If you haven’t been keeping up with the latest in Quantum Computer, here are a couple quick links for you:

Naturally cybersecurity experts saw the promise of quantum computing and realized there were some pretty amazing tricks Qbits could be tasked to do. Encryption and decryption are perfect examples. More specifically consider something like the lowly password. How long it takes to brute force crack various password character combinations has been studied and documented numerous times over the last decade. A quick Google of the phase “password strength chart” will yield numerous graphics similar to this…

password strength

Get Cracking

Who in their right mind would spend 106 years of compute time to crack a 10 character password consisting of numbers and upper/lower case letters? You could be dead before the brute force attack finished. Obviously your no “dim bulb”. You see where this is going, right?

The only reason the crack takes 106 years is because the person who calculated that chart has to run the brute force attack serially (or at least in a very limited, parallel manner, depending on the amount of compute threads they had available to them). They have to create a password, test it against the target system, and then try another until they eventually get through.

Sure, based purely on probability, one lucky person will get it on the first try and some terribly unlucky sod will crack the password 106 years later. Most will see results somewhere under the bell curve in the range of 50 years or so. It’s just daunting.

Enter those pesky Qbits and quantum computers with their ability to calculate all possible combinations in less time that it takes to blink your eye. Suddenly what took 106 years takes mere seconds.

Or does it?

The Fallacy of Quantum Computing

Now we get to the part that no one seems to talk about or at least wants to say out loud. We have talked about cracking passwords but in reality quantum computing could be used to crack any complex mathematical probability. Certainly, for a Qbit, decrypting a SHA256 hash is only a short step up from password cracking. Change the equation, add some more Qbits and let it rip. In the end you have a nice long list of possible values with which to start cracking.

Did you catch that? I wrote, “Start cracking….”

This is where I scratch my head. Perhaps someone far smarter than I can shed some light on this but when I apply the logic of my addled brain, a little voice tells me to hold up a bit (no pun intended).

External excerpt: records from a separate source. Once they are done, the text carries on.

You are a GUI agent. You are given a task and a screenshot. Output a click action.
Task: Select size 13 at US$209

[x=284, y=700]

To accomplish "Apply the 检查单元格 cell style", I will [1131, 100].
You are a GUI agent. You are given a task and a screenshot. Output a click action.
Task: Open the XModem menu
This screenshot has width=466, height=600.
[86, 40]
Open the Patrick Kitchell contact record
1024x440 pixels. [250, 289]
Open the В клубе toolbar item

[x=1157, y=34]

Sure, quantum computing can generate all of the possible combinations to the password for my bank account. No doubt that in very short order the quantum computer operator would have a list of passwords that would invariably contain mine. Buried in a list of password combinations, amassing somewhere in the septillions of combinations, would be the golden ticket to raid my bank account and go buy a nice dinner for yourself, on me of course.

But how does the hacker know which password works? Sure they have the list of all possible results but each will have to be tested. This is the choke point that creates the quantum decryption fallacy. While the hacker may have all the possible combinations, the only way to determine which one is correct is to test each. Unfortunately quantum computing doesn’t help with this part.

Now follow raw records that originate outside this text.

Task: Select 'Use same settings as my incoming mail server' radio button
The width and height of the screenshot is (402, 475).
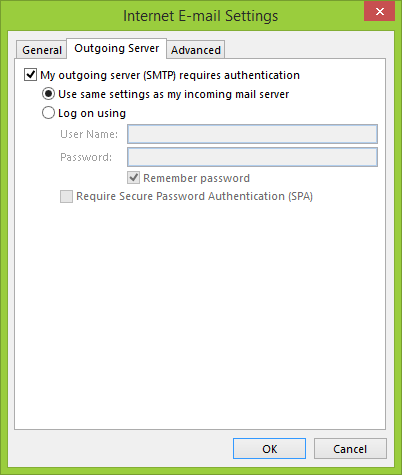Action: click(48, 94)
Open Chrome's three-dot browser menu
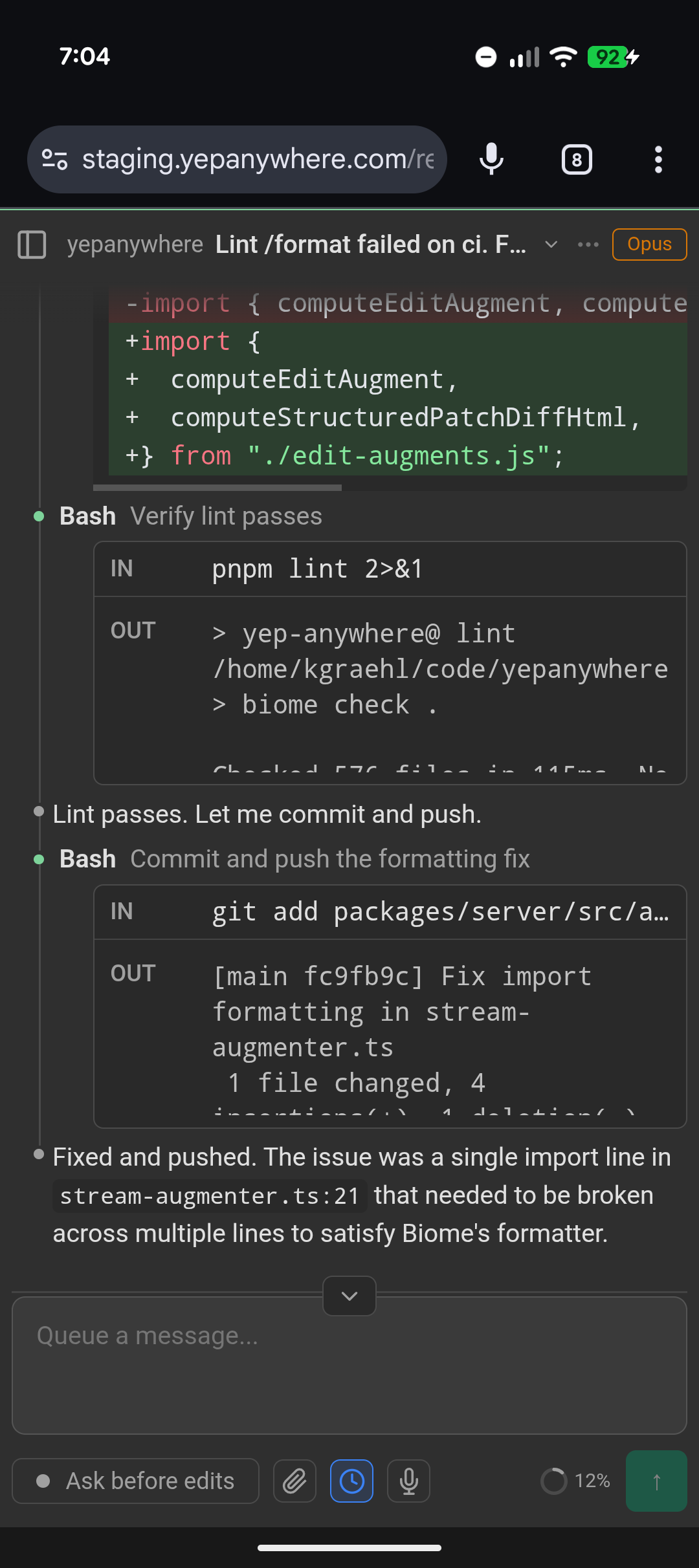The image size is (699, 1568). (x=658, y=159)
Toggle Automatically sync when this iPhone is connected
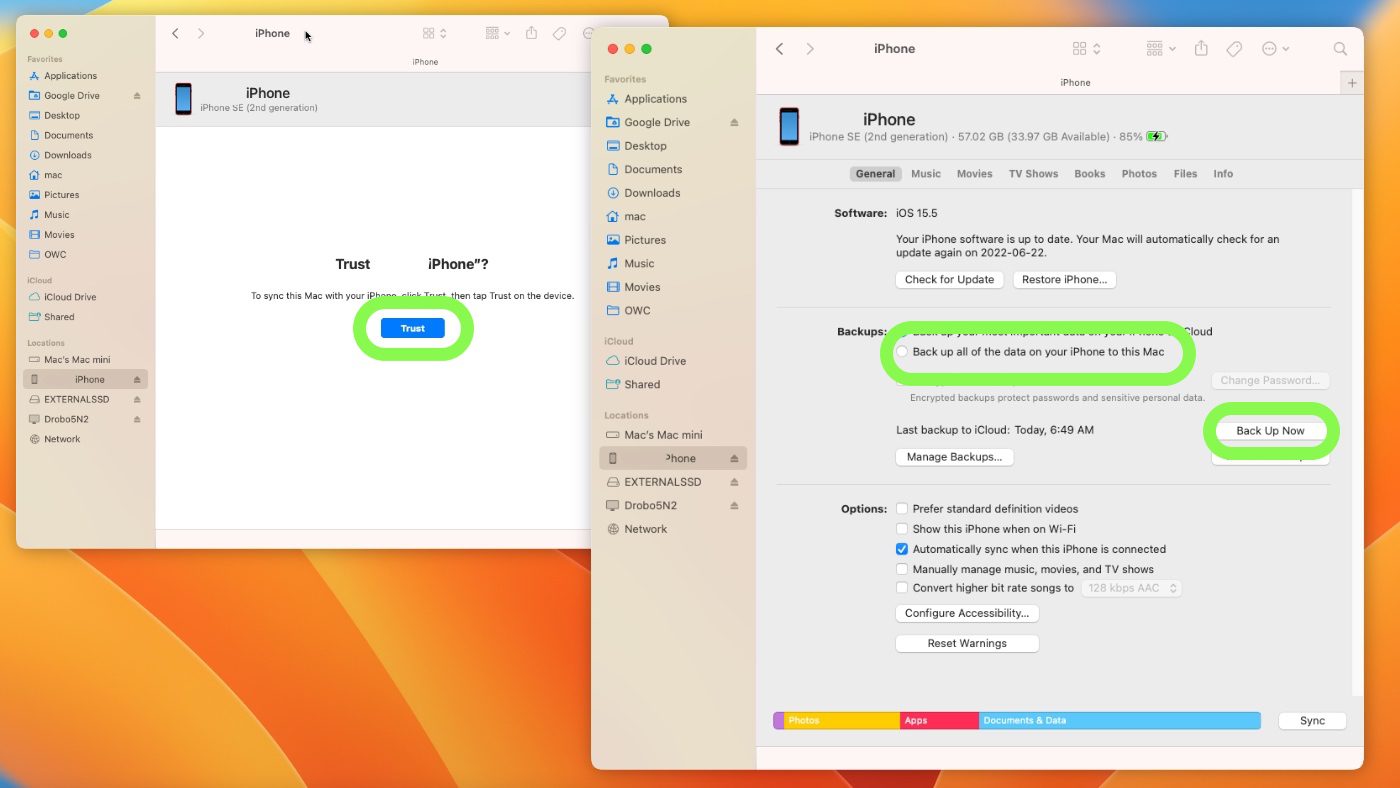This screenshot has height=788, width=1400. [x=902, y=549]
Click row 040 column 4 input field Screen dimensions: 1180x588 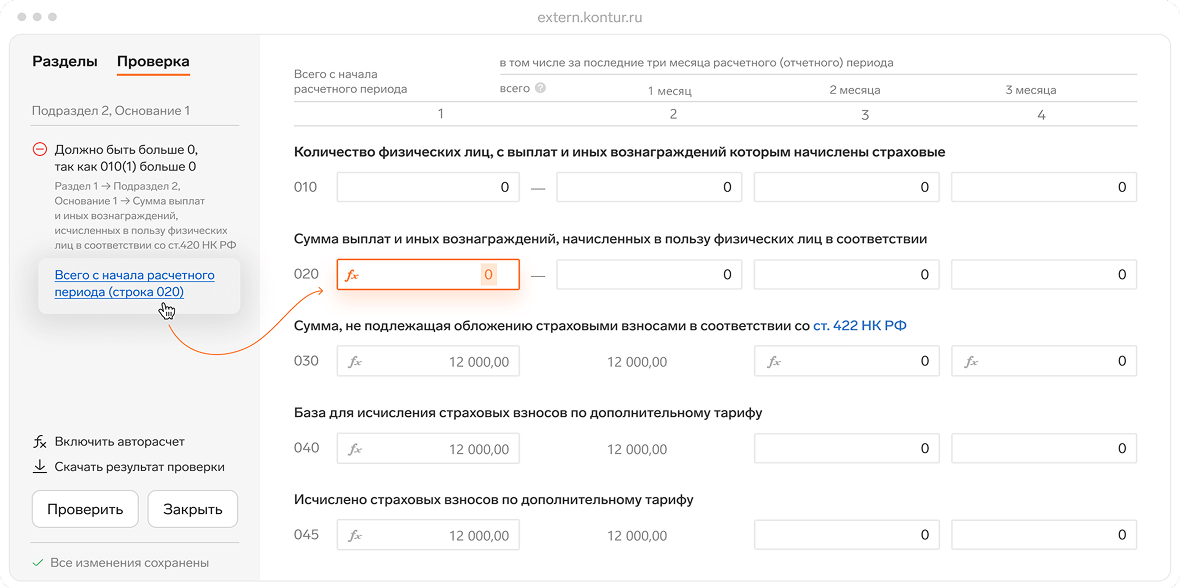(1043, 449)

As a result, the whole Qbit cracking effort was a waste of time (sure, it was only a second or two) because there is no reasonable way to find out which password works.

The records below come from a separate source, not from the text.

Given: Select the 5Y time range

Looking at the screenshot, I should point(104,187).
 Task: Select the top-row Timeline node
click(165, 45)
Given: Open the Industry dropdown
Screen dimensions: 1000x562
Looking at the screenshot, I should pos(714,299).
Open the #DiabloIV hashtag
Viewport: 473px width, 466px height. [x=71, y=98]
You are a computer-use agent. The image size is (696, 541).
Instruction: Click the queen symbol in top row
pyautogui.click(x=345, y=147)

My bank doesn’t have unlimited compute power and certainly isn’t going to allow for septillions of combinations to be testing without shutting my account down. As a result, the whole Qbit cracking effort was a waste of time (sure, it was only a second or two) because there is no reasonable way to find out which password works. The same goes for decryption of various hashing or encryption techniques. At some point someone or something has to validate the result. If I have a value that is encrypted, and I use a quantum computer to decrypt it, someone has to validate all possible results to determine which one is valid. That takes time. Likely way too much time to be feasible.

Defusing Hysteria

Unfortunately you have read all the way to the end and I provided no solution. My apologies. My intent was only to tamp down some of the hysteria surrounding the use of quantum computing in cybersecurity. In my opinion there was been a bit too much fear mongering about the potential for quantum computing to expose our lives (and data) to nefarious forces.

It sound’s scary on paper but in reality decryption using quantum computing simply does not exist in a vacuum. The math is only one part of the cybersecurity equation. The validation is what saves us.

So the next time someone touts the phenomenal cosmic powers of quantum computing for decryption, sit back, cross your legs comfortably, clasp your hands behind your head in a relaxed pose and ask them, “So how are you going to test that?”. You might hear an barely audible pop as a small synapsis fires somewhere deep in the recess of their brain.